Bung Adul kemudian beralih ke argumen kedua yang dianggapnya lebih berbahaya, yakni argumen tentang “kelumrahan”.
“Argumen kedua yang kini mereka mainkan adalah bahwa tindakan merusak fasilitas di ruang dewan adalah hal yang ‘lumrah’ atau biasa terjadi dan baru kali ini ada yang melaporkan. Bagi kami, ini bukan pembelaan, ini adalah sebuah PENGAKUAN yang memalukan atas DOSA KOLEKTIF di masa lalu. Pembiaran terhadap tindakan barbar tidak serta-merta melegalkan tindakan itu menjadi sebuah ‘kearifan lokal’,” tegasnya dengan nada tinggi.
“Jika sebuah kejahatan dibiarkan terjadi berulang kali hingga dianggap normal, itu artinya sistem di dalamnya sudah sakit kronis. Maka, laporan polisi yang dilayangkan oleh saudara Ahmad Erik, S.H., bukanlah sebuah keanehan. Justru itu adalah VAKSIN dan TERAPI KEJUT pertama untuk menyembuhkan penyakit menahun ini. Laporan itu adalah perlawanan terhadap normalisasi kebobrokan.”

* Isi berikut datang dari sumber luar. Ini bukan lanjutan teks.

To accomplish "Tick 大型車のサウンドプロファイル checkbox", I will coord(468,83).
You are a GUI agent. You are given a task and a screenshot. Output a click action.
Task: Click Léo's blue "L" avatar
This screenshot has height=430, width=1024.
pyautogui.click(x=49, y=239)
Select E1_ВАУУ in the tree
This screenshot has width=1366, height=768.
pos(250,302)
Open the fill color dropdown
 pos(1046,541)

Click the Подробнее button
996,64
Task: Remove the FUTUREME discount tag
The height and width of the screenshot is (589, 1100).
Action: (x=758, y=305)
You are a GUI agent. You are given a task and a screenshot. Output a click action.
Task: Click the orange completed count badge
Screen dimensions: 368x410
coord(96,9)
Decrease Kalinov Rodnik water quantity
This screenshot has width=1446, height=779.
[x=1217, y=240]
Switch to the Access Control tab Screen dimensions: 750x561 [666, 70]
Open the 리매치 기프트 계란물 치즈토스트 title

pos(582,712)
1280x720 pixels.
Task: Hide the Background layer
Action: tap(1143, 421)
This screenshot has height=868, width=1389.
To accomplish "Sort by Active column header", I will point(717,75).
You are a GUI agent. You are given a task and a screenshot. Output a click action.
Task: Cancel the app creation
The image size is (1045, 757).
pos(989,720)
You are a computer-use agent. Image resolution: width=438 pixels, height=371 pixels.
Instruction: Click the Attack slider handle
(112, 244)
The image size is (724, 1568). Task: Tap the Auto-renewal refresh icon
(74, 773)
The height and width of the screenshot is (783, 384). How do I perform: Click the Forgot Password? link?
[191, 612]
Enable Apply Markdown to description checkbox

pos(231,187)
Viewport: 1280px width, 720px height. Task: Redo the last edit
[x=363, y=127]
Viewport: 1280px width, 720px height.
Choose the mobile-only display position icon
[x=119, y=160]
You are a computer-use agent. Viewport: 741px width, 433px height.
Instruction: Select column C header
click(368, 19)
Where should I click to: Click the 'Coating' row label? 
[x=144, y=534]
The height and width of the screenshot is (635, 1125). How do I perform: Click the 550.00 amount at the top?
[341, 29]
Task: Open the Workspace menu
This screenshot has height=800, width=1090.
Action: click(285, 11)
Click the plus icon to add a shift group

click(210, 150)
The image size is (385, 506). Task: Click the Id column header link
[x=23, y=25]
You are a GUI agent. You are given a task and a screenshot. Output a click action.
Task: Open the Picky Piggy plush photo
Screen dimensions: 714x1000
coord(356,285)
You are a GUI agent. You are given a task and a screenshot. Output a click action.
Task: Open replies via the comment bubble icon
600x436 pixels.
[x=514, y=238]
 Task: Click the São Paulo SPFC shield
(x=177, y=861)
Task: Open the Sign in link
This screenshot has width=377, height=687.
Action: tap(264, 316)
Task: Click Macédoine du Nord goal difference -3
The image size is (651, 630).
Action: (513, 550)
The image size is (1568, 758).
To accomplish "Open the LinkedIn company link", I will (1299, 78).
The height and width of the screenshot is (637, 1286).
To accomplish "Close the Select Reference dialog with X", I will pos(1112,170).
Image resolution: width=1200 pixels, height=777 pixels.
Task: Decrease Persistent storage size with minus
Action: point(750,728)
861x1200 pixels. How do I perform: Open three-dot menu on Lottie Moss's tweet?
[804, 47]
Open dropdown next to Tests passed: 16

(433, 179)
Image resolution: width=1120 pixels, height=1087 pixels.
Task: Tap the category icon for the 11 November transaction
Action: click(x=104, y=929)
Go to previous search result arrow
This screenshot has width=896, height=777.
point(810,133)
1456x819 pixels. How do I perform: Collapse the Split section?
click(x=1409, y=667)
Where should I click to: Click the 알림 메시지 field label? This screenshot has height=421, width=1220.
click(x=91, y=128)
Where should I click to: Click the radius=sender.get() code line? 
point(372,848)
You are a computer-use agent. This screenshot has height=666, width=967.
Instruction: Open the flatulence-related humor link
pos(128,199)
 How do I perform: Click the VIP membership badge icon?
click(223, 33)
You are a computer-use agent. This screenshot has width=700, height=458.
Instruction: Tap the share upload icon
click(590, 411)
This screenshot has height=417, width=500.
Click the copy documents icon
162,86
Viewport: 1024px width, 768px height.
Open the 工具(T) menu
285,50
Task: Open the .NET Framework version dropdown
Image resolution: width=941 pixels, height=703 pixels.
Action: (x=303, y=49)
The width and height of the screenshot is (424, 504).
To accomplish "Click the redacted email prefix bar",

Menutup pernyataannya, Bung Adul menegaskan bahwa aksi massa yang akan digelar adalah puncak dari perjuangan untuk mengembalikan akal sehat dan supremasi hukum.
“Aksi kami nanti bukan lagi sekadar menuntut keadilan untuk satu meja yang hancur. Aksi kami adalah untuk menegakkan kembali tiang nalar hukum yang coba dirobohkan oleh argumen-argumen sesat itu. Kami ingin memastikan semua orang paham, bahwa di dalam Gedung DPRD sekalipun, Kitab Undang-Undang Hukum Pidana masih berlaku dan lebih tinggi kedudukannya daripada Tata Tertib internal mana pun,” pungkasnya.